The realities of teen carb counting are that he will weigh a few if I nag him

However, I am actually “slacker” diabetes mom who lives with a teen boy who eats for more hours than I am awake. I know that unless I stand over all pieces of food and shove a scale in my son’s face, that WAG is going to cover way more carbs than any exact measurement.  

The cookie that is eaten as I am making supper will have a proper carb count because I will see him and yell out “WEIGH THAT!”  before he has a chance to stuff it completely in his mouth.  The cupcakes that he has after supper will also have a correct count because I will again have cleared my throat as he sat down, asking him where the scale is. After that? The realities of teen carb counting say that all bets are off. With a small bit of luck, he will use the accurate measures as his guide for guessing the next dozen cookies that he eats.  
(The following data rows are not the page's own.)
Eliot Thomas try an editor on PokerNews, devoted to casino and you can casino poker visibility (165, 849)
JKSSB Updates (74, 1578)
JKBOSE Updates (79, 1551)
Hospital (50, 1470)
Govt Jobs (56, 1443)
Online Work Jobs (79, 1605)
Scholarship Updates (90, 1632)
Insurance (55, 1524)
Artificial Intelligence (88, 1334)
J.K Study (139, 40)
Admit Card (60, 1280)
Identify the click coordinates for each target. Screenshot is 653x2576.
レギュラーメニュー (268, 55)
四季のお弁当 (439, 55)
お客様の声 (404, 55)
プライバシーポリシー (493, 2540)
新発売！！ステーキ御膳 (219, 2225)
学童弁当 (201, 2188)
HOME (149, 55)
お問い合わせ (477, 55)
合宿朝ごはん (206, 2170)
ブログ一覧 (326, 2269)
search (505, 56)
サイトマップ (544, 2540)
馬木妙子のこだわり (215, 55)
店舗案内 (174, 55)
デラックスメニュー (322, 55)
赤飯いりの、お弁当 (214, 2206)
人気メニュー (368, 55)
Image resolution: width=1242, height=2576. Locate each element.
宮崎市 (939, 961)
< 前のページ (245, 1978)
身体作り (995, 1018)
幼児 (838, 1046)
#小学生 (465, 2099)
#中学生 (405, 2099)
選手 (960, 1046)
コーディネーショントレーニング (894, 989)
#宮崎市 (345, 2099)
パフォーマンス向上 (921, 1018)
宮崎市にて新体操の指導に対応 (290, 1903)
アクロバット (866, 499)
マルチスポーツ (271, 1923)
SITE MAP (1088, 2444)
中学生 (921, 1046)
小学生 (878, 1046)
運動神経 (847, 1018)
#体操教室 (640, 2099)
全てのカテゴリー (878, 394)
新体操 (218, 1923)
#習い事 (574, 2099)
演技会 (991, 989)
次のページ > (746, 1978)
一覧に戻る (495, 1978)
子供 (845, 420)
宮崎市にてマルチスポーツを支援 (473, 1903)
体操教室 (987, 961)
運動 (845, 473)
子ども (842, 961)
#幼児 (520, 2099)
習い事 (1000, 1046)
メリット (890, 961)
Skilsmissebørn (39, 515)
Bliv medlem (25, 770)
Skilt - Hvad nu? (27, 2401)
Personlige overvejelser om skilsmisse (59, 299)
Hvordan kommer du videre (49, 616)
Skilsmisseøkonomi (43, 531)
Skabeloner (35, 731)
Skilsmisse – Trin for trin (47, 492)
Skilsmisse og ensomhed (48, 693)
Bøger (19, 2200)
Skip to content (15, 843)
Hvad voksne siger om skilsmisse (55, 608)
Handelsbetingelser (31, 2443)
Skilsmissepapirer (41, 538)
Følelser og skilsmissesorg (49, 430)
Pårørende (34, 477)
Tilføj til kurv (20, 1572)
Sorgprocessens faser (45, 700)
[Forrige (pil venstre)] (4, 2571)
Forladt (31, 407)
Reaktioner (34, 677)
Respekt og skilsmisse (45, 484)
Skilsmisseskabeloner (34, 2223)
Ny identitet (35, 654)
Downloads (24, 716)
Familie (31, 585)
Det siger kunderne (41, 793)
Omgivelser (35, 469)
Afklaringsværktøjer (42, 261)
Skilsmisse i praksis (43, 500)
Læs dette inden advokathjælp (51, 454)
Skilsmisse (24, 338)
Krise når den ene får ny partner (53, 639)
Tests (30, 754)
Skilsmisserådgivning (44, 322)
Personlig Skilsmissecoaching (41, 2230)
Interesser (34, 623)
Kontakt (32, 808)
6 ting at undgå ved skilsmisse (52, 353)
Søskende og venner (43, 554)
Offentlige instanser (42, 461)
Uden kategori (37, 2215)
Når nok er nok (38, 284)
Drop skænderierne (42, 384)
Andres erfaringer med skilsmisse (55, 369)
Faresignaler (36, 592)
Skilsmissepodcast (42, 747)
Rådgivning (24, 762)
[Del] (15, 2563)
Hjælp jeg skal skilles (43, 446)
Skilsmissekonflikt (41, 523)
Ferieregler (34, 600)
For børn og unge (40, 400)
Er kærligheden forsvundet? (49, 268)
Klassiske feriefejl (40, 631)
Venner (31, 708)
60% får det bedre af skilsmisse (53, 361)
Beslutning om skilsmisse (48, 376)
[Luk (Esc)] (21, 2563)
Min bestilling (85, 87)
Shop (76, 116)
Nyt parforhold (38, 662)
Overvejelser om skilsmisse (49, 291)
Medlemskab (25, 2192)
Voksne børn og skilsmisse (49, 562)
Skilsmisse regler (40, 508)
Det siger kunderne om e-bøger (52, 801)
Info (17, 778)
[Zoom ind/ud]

If he is off, he will most likely be high.  This would freak out the “good” diabetes mom but she is busy banging her head against the wall of her bedroom. You see her son has already told her that being 16 mmol (288 mgdl) all day long is really no big deal and certainly not worth an injection or a new site.  

Bring on the eggnog to help me through!!

Merry Christmas and Good Blood Glucose Levels to all!

The stress caused my high blood sugar levels

Last night we were sitting around in the living room enjoying a movie and a few laughs.  My son pulled out his meter to check his blood sugar levels. He was relatively high and began to scroll through his meter. He soon realized that besides tagging if the reading was before or after a meal, you could also say that you were ill, exercising or stressed.

He looked at me and said “I’m 16.9 (305). I think it was the stress that did it.”

stress caused my high blood sugar

“Stress?? We are watching a movie and you are sitting on the couch.  What stress caused your blood sugar levels to rise? You have no stress.”

“No. I’m positive that I am high because of stress. Look right here. See below the reading? Its says “stress”.  The high must has occurred because of stress!” 

Stress continues to raise his blood sugar levels

Ugh! Yes, this is what I have to deal with but it does not end there. The next morning he woke up and again was running a little high.  He again told me that it was because of stress. I suggested it was because he didn’t change the site on his insulin pump the night before. Again, he swore that it was stress.

I suggested that he needed to go outside and shovel out the backdoor which was snowed in.  He said that he couldn’t.  Snow makes him low and being stressed already he really shouldn’t do anything that would add further stress to his body. I reminded him that exercise was a great form of stress relief and it would also help to lower his high bg level. 

Unable to win this battle, he changed the site and then shoveled out our backdoor.

Teens and gadgets…they can be a dangerous combination for parents’ stress levels! I will, however, give him an A for creativity!